Non-commissioned ranks were not short of complexities of their own. At first most soldiers held the rank of private sentinel, soon abbreviated to private. John Marshall Deane of 1st Foot Guards and one of the few non-commissioned diarists of Marlborough’s time, always preferred the term in full. When his regiment helped storm the strongly fortified Schellenberg on its way to Blenheim in 1704, he recorded that it lost five officers
‘killed upon the spot’, and another seven wounded: ‘we had likewise in our regiment killed upon the spot and died of their wounds 172 private sentinels, besides above a hundred that was wounded and recovered again.’10 There were at first only two grades of non-commissioned officer. A man’s first step was corporal, derived from the Latin corpus for the small body of men the corporal led.

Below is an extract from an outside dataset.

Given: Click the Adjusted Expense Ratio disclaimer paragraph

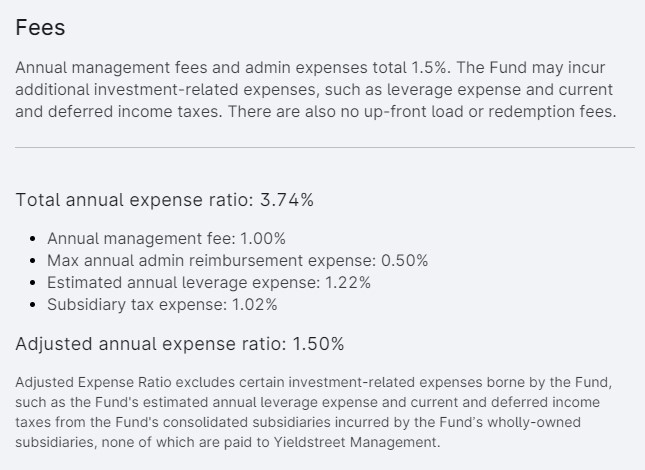Looking at the screenshot, I should (x=313, y=412).

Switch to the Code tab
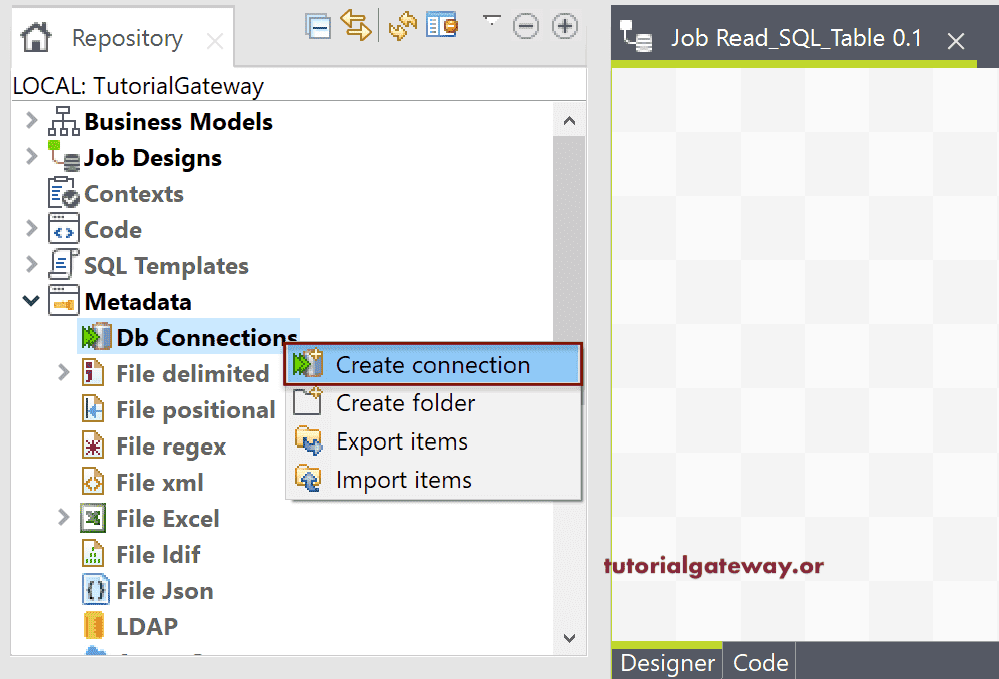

It was ‘a rank which, however contemptible it may appear in some people’s eyes, brought me a clear twopence per diem, and put a very clever worsted knot upon my shoulder too’, wrote William Cobbett.11 His second, took him to sergeant – dating back to the Latin serviens, servant, but widely used in the Middle Ages to describe a mounted man-at-arms who was not actually a knight. Self-styled ‘Captain’ Peter Drake served in several armies during the War of Spanish Succession. He did this, often without completing the tiresome necessities which should have accompanied his discharge from one army prior to his enlistment into another. He spoke of the ‘brethren of the halberd’, an archaic weapon with its spiked axe-blade mounted on a long haft, and carried by infantry sergeants. The halberd was useful for aligning ranks, laying firmly across the rear rank of a unit that was beginning to give way, or forming the ‘triangle’ to which soldiers were tied for flogging. Halberds were officially replaced by nine-foot half-pikes in 1791, although units in North America had laid theirs aside long before.